Work required: Repeat the data below in full and exactly.
### Information provided
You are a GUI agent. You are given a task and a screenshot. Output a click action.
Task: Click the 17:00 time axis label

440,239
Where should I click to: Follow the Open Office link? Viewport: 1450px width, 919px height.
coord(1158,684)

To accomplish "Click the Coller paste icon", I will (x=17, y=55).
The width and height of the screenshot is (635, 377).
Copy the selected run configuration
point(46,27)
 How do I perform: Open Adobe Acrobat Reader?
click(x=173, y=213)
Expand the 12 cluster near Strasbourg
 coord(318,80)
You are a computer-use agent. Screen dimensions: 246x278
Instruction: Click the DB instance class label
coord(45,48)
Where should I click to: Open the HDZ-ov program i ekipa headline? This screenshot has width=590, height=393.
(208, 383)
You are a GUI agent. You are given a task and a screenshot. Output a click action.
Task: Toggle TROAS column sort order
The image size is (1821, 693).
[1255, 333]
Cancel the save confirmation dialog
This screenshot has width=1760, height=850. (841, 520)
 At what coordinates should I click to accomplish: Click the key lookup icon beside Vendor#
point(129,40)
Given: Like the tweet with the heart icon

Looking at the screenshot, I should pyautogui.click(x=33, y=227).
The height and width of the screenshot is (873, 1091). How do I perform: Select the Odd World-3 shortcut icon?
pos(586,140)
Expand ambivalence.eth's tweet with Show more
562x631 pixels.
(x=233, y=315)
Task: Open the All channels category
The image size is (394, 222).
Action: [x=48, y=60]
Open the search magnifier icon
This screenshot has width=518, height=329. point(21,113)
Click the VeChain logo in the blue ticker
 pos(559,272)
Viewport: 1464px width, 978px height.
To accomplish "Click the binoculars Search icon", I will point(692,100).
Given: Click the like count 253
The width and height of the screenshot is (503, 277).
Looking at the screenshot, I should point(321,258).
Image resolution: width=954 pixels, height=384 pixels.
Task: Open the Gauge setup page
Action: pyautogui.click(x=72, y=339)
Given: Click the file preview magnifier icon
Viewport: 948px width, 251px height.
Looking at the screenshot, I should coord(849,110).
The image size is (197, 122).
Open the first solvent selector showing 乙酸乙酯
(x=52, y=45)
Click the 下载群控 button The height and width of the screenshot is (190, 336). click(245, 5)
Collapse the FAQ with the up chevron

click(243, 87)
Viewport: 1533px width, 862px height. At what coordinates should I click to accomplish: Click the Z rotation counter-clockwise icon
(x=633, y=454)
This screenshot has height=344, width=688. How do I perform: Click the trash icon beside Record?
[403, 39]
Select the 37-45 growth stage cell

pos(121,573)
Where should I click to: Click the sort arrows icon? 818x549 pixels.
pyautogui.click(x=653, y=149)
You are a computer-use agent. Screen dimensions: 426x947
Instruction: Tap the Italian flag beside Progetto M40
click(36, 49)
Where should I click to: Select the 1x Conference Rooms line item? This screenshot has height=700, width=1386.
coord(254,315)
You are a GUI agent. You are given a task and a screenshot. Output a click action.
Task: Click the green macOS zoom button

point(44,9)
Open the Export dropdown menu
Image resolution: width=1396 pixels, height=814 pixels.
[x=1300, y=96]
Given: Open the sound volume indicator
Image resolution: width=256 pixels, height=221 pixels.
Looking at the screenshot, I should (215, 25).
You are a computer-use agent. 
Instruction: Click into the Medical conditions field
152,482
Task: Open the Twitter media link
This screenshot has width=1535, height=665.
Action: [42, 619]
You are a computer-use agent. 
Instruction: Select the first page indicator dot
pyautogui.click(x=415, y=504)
######
Exercise result:
You are a GUI agent. You are given a task and a screenshot. Output a click action.
Task: Click the 17:00 time axis label

440,239
Where should I click to: Follow the Open Office link? Viewport: 1450px width, 919px height.
coord(1158,684)

To accomplish "Click the Coller paste icon", I will (x=17, y=55).
The width and height of the screenshot is (635, 377).
Copy the selected run configuration
point(46,27)
 How do I perform: Open Adobe Acrobat Reader?
click(x=173, y=213)
Expand the 12 cluster near Strasbourg
 coord(318,80)
You are a computer-use agent. Screen dimensions: 246x278
Instruction: Click the DB instance class label
coord(45,48)
Where should I click to: Open the HDZ-ov program i ekipa headline? This screenshot has width=590, height=393.
(208, 383)
You are a GUI agent. You are given a task and a screenshot. Output a click action.
Task: Toggle TROAS column sort order
The image size is (1821, 693).
[1255, 333]
Cancel the save confirmation dialog
This screenshot has width=1760, height=850. (841, 520)
 At what coordinates should I click to accomplish: Click the key lookup icon beside Vendor#
point(129,40)
Given: Like the tweet with the heart icon

Looking at the screenshot, I should pyautogui.click(x=33, y=227).
The height and width of the screenshot is (873, 1091). How do I perform: Select the Odd World-3 shortcut icon?
pos(586,140)
Expand ambivalence.eth's tweet with Show more
562x631 pixels.
(x=233, y=315)
Task: Open the All channels category
The image size is (394, 222).
Action: [x=48, y=60]
Open the search magnifier icon
This screenshot has width=518, height=329. point(21,113)
Click the VeChain logo in the blue ticker
 pos(559,272)
Viewport: 1464px width, 978px height.
To accomplish "Click the binoculars Search icon", I will point(692,100).
Given: Click the like count 253
The width and height of the screenshot is (503, 277).
Looking at the screenshot, I should point(321,258).
Image resolution: width=954 pixels, height=384 pixels.
Task: Open the Gauge setup page
Action: pyautogui.click(x=72, y=339)
Given: Click the file preview magnifier icon
Viewport: 948px width, 251px height.
Looking at the screenshot, I should coord(849,110).
The image size is (197, 122).
Open the first solvent selector showing 乙酸乙酯
(x=52, y=45)
Click the 下载群控 button The height and width of the screenshot is (190, 336). click(245, 5)
Collapse the FAQ with the up chevron

click(243, 87)
Viewport: 1533px width, 862px height. At what coordinates should I click to accomplish: Click the Z rotation counter-clockwise icon
(x=633, y=454)
This screenshot has height=344, width=688. How do I perform: Click the trash icon beside Record?
[403, 39]
Select the 37-45 growth stage cell

pos(121,573)
Where should I click to: Click the sort arrows icon? 818x549 pixels.
pyautogui.click(x=653, y=149)
You are a computer-use agent. Screen dimensions: 426x947
Instruction: Tap the Italian flag beside Progetto M40
click(36, 49)
Where should I click to: Select the 1x Conference Rooms line item? This screenshot has height=700, width=1386.
coord(254,315)
You are a GUI agent. You are given a task and a screenshot. Output a click action.
Task: Click the green macOS zoom button

point(44,9)
Open the Export dropdown menu
Image resolution: width=1396 pixels, height=814 pixels.
[x=1300, y=96]
Given: Open the sound volume indicator
Image resolution: width=256 pixels, height=221 pixels.
Looking at the screenshot, I should (215, 25).
You are a computer-use agent. 
Instruction: Click into the Medical conditions field
152,482
Task: Open the Twitter media link
This screenshot has width=1535, height=665.
Action: [42, 619]
You are a computer-use agent. 
Instruction: Select the first page indicator dot
pyautogui.click(x=415, y=504)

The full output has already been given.